Here’s how to stay proactive—and calm—in a volatile market:
1. Build a watchlist of high-quality ETFs
Market volatility can offer excellent opportunities to invest in diversified assets. Here’s how you can build a watchlist on SaxoTraderGo. You can also watch this video for guidance on creating dynamic watchlists using the screener on SaxoTraderGo
Some options to consider:
- iShares Core S&P 500 UCITS ETF – Direct exposure to U.S. large caps.
- Invesco Nasdaq-100 UCITS ETF – For those bullish on tech and growth stocks.
- iShares Core MSCI World UCITS ETF – Global equity exposure.
- Vanguard FTSE All-World UCITS ETF – Diversified global markets, including emerging markets.
- Amundi MSCI USA Minimum Volatility Factor UCITS ETF – For those seeking lower-risk U.S. exposure.
- SPDR S&P Euro Dividend Aristocrats UCITS ETF – For income-focused investors in Europe.

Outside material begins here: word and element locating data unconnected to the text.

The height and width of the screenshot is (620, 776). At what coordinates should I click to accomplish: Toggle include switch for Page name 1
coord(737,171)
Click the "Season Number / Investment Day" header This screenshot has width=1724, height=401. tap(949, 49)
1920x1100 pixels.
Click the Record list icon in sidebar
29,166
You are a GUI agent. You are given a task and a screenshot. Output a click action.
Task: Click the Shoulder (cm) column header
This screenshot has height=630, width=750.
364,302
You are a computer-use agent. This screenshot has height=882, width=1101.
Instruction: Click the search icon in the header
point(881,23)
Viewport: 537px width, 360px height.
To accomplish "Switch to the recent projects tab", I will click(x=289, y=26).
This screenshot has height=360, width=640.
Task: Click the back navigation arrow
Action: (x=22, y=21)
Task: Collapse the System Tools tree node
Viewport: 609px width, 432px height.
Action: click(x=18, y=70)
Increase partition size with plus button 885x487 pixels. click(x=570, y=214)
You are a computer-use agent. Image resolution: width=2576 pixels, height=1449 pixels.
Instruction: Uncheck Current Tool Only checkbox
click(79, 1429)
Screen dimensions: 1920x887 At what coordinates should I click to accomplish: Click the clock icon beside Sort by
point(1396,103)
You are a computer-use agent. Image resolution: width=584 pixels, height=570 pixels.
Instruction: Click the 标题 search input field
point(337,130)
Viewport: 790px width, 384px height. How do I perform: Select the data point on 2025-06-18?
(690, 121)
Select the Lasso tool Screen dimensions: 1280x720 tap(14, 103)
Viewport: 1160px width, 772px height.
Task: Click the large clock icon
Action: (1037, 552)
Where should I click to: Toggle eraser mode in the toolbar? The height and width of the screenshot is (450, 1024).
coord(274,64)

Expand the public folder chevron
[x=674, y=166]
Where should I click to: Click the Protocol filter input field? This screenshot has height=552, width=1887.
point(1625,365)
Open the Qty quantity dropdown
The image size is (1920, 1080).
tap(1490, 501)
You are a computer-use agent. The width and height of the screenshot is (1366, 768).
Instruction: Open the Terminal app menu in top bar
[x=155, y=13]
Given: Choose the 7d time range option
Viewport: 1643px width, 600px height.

- iShares China Large Cap UCITS ETF – For contrarian exposure to Chinese blue chips, many of which are still trading at discounts.
- KraneShares CSI China Internet UCITS ETF – A play on China tech giants like Alibaba, Tencent, and Meituan.
2. Practice Dollar-cost averaging
Don’t hold out for the ideal market low. Invest fixed amounts consistently over time. This strategy helps eliminate emotional decisions and averages your entry price, which is especially beneficial during periods of market fluctuations.
3. Rebalance when necessary
Create rebalancing alerts to notify you when your allocations deviate by more than a set percentage—such as ±5%. This allows you to reduce overrepresented positions and increase underrepresented ones in a systematic way.
4. Stay informed with in-platform research
Utilize screeners, market insights, and trade signal tools to assess new opportunities without reacting to every headline.
5. Write down your investing plan
Even a brief reminder can help ground you: ‘I’m investing with a 10-year horizon, focusing on long-term growth. I’m prepared for short-term fluctuations and plan to rebalance annually.’ This simple strategy can be surprisingly effective in easing anxiety.
Reminder: What happened after the COVID crash?
A bit of perspective can be very helpful. Let’s take a look back at March 2020:
- The S&P 500 fell by approximately 34% in just over a month.
- By August 2020, it had fully bounced back.
- By the end of 2020, it finished the year up around 16%.
- The Nasdaq-100 saw an impressive rise of about 48% in 2020, driven by strong tech sector performance
- Investors who invested €10,000 in broad ETFs like MSCI World near the market low saw their portfolio grow to over €15,000 within a year.
- Even more astonishing? China-focused tech ETFs, such as KWEB, more than doubled in value within a year after their lows in 2020.